** Your goal **
Repeat every line below exactly, word for word.

·····

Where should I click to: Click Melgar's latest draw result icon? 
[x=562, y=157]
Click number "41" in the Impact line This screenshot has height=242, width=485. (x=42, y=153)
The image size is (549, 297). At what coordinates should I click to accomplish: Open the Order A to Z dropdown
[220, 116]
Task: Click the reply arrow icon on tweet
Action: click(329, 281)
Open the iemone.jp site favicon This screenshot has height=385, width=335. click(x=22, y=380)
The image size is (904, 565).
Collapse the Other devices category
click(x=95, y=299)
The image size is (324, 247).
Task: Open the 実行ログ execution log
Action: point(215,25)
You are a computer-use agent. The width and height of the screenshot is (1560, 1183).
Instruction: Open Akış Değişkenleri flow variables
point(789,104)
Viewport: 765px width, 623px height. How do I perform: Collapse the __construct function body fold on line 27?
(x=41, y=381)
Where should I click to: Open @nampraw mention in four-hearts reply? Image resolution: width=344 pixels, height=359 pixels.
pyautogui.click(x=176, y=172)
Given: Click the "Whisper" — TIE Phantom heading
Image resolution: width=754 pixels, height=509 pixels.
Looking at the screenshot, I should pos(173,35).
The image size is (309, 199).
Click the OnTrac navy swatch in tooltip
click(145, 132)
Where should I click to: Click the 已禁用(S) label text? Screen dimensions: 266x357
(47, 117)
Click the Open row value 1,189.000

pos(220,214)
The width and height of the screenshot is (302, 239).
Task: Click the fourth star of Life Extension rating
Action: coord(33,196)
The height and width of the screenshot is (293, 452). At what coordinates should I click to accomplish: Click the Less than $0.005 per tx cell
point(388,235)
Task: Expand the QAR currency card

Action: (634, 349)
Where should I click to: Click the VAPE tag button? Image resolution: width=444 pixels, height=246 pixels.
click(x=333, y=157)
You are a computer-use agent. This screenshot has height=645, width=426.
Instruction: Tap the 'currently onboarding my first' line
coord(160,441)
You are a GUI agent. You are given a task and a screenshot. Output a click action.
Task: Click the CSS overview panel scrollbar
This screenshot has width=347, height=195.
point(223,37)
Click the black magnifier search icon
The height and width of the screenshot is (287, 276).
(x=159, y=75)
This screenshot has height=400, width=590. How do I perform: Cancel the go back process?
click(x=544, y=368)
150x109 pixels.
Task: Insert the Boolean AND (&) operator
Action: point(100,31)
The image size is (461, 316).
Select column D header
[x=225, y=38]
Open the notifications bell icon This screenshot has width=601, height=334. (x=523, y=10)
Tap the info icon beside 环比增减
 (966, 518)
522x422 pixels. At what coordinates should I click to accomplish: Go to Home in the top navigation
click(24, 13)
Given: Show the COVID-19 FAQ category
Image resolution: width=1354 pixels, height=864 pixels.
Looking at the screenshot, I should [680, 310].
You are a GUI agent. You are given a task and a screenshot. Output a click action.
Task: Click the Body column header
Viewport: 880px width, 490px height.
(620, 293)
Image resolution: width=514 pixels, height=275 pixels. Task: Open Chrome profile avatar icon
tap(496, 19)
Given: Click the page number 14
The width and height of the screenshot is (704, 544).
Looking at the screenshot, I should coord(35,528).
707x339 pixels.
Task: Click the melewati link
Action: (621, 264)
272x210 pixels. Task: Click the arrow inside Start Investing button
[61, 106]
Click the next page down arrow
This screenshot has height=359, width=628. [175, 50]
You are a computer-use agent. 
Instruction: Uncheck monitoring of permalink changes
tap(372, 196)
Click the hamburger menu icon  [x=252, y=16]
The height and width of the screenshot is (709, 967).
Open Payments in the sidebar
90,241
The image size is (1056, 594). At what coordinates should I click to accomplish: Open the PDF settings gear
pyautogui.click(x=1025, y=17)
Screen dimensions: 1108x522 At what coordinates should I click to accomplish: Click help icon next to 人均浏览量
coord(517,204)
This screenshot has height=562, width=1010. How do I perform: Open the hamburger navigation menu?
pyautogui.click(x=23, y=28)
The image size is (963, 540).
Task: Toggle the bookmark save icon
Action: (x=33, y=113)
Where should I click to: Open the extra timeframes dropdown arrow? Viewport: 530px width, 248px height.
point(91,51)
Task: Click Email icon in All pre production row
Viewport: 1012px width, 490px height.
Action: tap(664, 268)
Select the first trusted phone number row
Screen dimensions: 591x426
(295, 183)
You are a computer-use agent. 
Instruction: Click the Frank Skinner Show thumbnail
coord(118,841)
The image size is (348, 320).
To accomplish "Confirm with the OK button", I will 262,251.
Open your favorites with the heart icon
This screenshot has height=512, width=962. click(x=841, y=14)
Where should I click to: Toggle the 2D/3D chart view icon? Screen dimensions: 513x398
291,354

·····

** Answer area **
Where should I click to: Click Melgar's latest draw result icon? 
[x=562, y=157]
Click number "41" in the Impact line This screenshot has height=242, width=485. (x=42, y=153)
The image size is (549, 297). At what coordinates should I click to accomplish: Open the Order A to Z dropdown
[220, 116]
Task: Click the reply arrow icon on tweet
Action: click(329, 281)
Open the iemone.jp site favicon This screenshot has height=385, width=335. click(x=22, y=380)
The image size is (904, 565).
Collapse the Other devices category
click(x=95, y=299)
The image size is (324, 247).
Task: Open the 実行ログ execution log
Action: point(215,25)
You are a computer-use agent. The width and height of the screenshot is (1560, 1183).
Instruction: Open Akış Değişkenleri flow variables
point(789,104)
Viewport: 765px width, 623px height. How do I perform: Collapse the __construct function body fold on line 27?
(x=41, y=381)
Where should I click to: Open @nampraw mention in four-hearts reply? Image resolution: width=344 pixels, height=359 pixels.
pyautogui.click(x=176, y=172)
Given: Click the "Whisper" — TIE Phantom heading
Image resolution: width=754 pixels, height=509 pixels.
Looking at the screenshot, I should pos(173,35).
The image size is (309, 199).
Click the OnTrac navy swatch in tooltip
click(145, 132)
Where should I click to: Click the 已禁用(S) label text? Screen dimensions: 266x357
(47, 117)
Click the Open row value 1,189.000

pos(220,214)
The width and height of the screenshot is (302, 239).
Task: Click the fourth star of Life Extension rating
Action: coord(33,196)
The height and width of the screenshot is (293, 452). At what coordinates should I click to accomplish: Click the Less than $0.005 per tx cell
point(388,235)
Task: Expand the QAR currency card

Action: (634, 349)
Where should I click to: Click the VAPE tag button? Image resolution: width=444 pixels, height=246 pixels.
click(x=333, y=157)
You are a computer-use agent. This screenshot has height=645, width=426.
Instruction: Tap the 'currently onboarding my first' line
coord(160,441)
You are a GUI agent. You are given a task and a screenshot. Output a click action.
Task: Click the CSS overview panel scrollbar
This screenshot has width=347, height=195.
point(223,37)
Click the black magnifier search icon
The height and width of the screenshot is (287, 276).
(x=159, y=75)
This screenshot has height=400, width=590. How do I perform: Cancel the go back process?
click(x=544, y=368)
150x109 pixels.
Task: Insert the Boolean AND (&) operator
Action: point(100,31)
The image size is (461, 316).
Select column D header
[x=225, y=38]
Open the notifications bell icon This screenshot has width=601, height=334. (x=523, y=10)
Tap the info icon beside 环比增减
 (966, 518)
522x422 pixels. At what coordinates should I click to accomplish: Go to Home in the top navigation
click(24, 13)
Given: Show the COVID-19 FAQ category
Image resolution: width=1354 pixels, height=864 pixels.
Looking at the screenshot, I should [680, 310].
You are a GUI agent. You are given a task and a screenshot. Output a click action.
Task: Click the Body column header
Viewport: 880px width, 490px height.
(620, 293)
Image resolution: width=514 pixels, height=275 pixels. Task: Open Chrome profile avatar icon
tap(496, 19)
Given: Click the page number 14
The width and height of the screenshot is (704, 544).
Looking at the screenshot, I should coord(35,528).
707x339 pixels.
Task: Click the melewati link
Action: (621, 264)
272x210 pixels. Task: Click the arrow inside Start Investing button
[61, 106]
Click the next page down arrow
This screenshot has height=359, width=628. [175, 50]
You are a computer-use agent. 
Instruction: Uncheck monitoring of permalink changes
tap(372, 196)
Click the hamburger menu icon  [x=252, y=16]
The height and width of the screenshot is (709, 967).
Open Payments in the sidebar
90,241
The image size is (1056, 594). At what coordinates should I click to accomplish: Open the PDF settings gear
pyautogui.click(x=1025, y=17)
Screen dimensions: 1108x522 At what coordinates should I click to accomplish: Click help icon next to 人均浏览量
coord(517,204)
This screenshot has height=562, width=1010. How do I perform: Open the hamburger navigation menu?
pyautogui.click(x=23, y=28)
The image size is (963, 540).
Task: Toggle the bookmark save icon
Action: (x=33, y=113)
Where should I click to: Open the extra timeframes dropdown arrow? Viewport: 530px width, 248px height.
point(91,51)
Task: Click Email icon in All pre production row
Viewport: 1012px width, 490px height.
Action: tap(664, 268)
Select the first trusted phone number row
Screen dimensions: 591x426
(295, 183)
You are a computer-use agent. 
Instruction: Click the Frank Skinner Show thumbnail
coord(118,841)
The image size is (348, 320).
To accomplish "Confirm with the OK button", I will 262,251.
Open your favorites with the heart icon
This screenshot has height=512, width=962. click(x=841, y=14)
Where should I click to: Toggle the 2D/3D chart view icon? Screen dimensions: 513x398
291,354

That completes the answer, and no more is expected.